■ **Text segment**
• • •

Because the timing and receipt of revenues from the sale of products will be
tied to the achievement of certain product development, testing, manufacturing
and marketing objectives which cannot be predicted with certainty, there may be
substantial fluctuations in the Company's results of operations. If revenues do
not increase as rapidly as anticipated, or if product development and testing
and marketing require more funding than anticipated, the Company may be required
to curtail its expansion and/or seek additional financing from other sources.
The Company may seek such additional financing through the offer of debt or
equity or any combination thereof at any time.

     The Company has developed a plan to maintain operations for 12-18 months
from the date of this Annual Report. However, existing resources at current
spending levels are only available for approximately 2-3 months. This estimate
is based on current development plans, current operating plans, the current
regulatory environment, historical experience in the development of electronic
products and general economic conditions. Changes could occur to cause available
resources to be consumed before such time. The Company's plan is primarily
dependent on increasing revenues and raising additional funds through strategic
partners, additional debt offerings, or additional equity offerings. If adequate
funds are not available from operations or additional sources of financing, the
Company may have to reduce substantially or eliminate expenditures for research
and development, testing and production of its products or obtain funds through
arrangements with other entities that may require the Company to relinquish
rights to certain of its technologies or products. Such results would materially
and adversely affect the Company.

DEPENDENCE ON PRINCIPAL PRODUCTS

     The Company's DFE technology is an emerging technology. The financial
condition and prospects of the Company are dependent upon market acceptance and
sales of the Company's DFE products and its Electronic Billboard. Additional R&D
needs to be conducted with respect to the DFE products and the Electronic
Billboard before marketing and sales efforts can be commenced. Market acceptance
of the Company's products will be dependent upon the perception within the
electronics and instrumentation industries of the quality, reliability,
performance, efficiency, breadth of application and cost-effectiveness of the
products. There can be no assurance that the Company will be able to gain
commercial market acceptance for its products or develop other products for
commercial use.

COMPETITION; POSSIBLE TECHNOLOGICAL OBSOLESCENCE

     The display, semiconductor, and coating system industries are highly
competitive and are characterized by rapid technological change. The Company's
existing and proposed products will compete with other existing products and may
compete against other developing technologies. Development by others of new or
improved products, processes or technologies may reduce the size of potential
markets for the Company's products. There can be no assurance that such
products, processes or technologies will not render the Company's proposed
products obsolete or less competitive. Most of the Company's competitors have
greater financial, managerial distribution and technical resources than the
Company. The Company will be required to devote substantial financial resources
and effort to further R&D. There can be no assurance that the Company will
successfully differentiate its products from its competitors' products or that
the Company will be able to adapt to evolving markets and technologies, develop
new products or achieve and maintain technological advantages.
<PAGE>
 
TECHNOLOGIES SUBJECT TO LICENSES

     As a licensee of certain research technologies, the Company has various
license agreements with Microelectronics and Computer Technology Corporation
("MCC") and DiaGasCrown, Inc., wherein the Company has acquired rights to
develop and commercialize certain research technologies. In certain cases,
agreements require the Company to pay royalties on sale of products developed
from the licensed technologies and fees on revenues from sublicensees, where
applicable, and to pay for the costs of filing and prosecuting patent
applications. The Company's principal license agreement with MCC requires the
Company to pay exclusivity fees under certain circumstances in order to maintain
the Company's exclusive rights under the MCC Agreement. Each agreement is
subject to termination by either party, upon notice, in the event of certain
defaults by the other party. The payment of such royalties may adversely affect
the future profitability of the Company.

• • •

■ **Listed entries**
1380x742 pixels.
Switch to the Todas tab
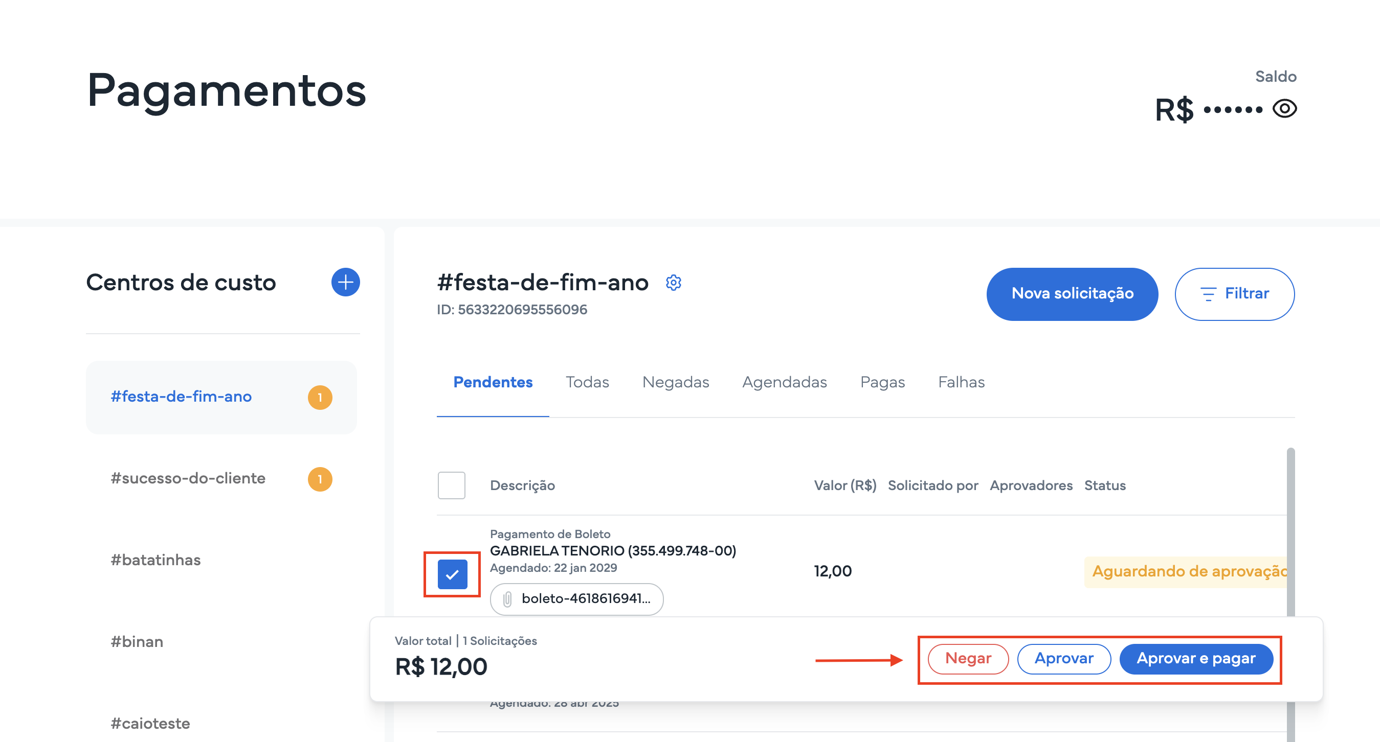click(x=587, y=382)
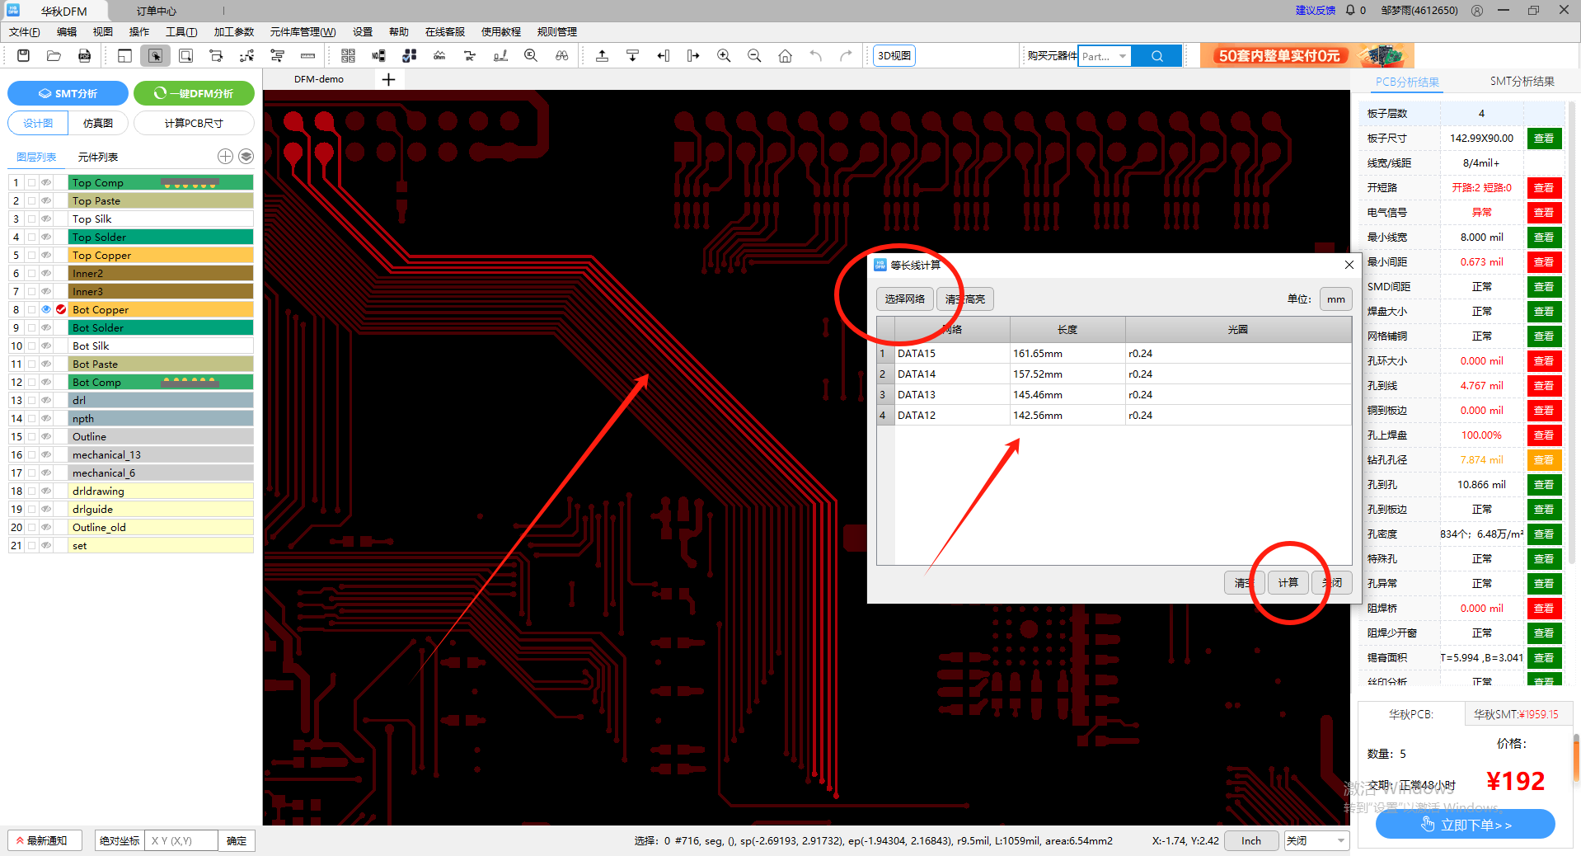This screenshot has height=856, width=1581.
Task: Click the Inner2 layer color bar
Action: point(160,273)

• • •

■ **Task goal**
Answer these questions from the annual report excerpt:
(a) For about how long are existing resources available at current spending levels?
(b) With which two organizations does the Company hold license agreements?
(c) Market acceptance of the Company's products depends on perception within which two industries?
The entries have no connection to the annual report excerpt.

■ **Exercise output**
(a) About 2-3 months.
(b) Microelectronics and Computer Technology Corporation ("MCC") and DiaGasCrown, Inc.
(c) The electronics and instrumentation industries.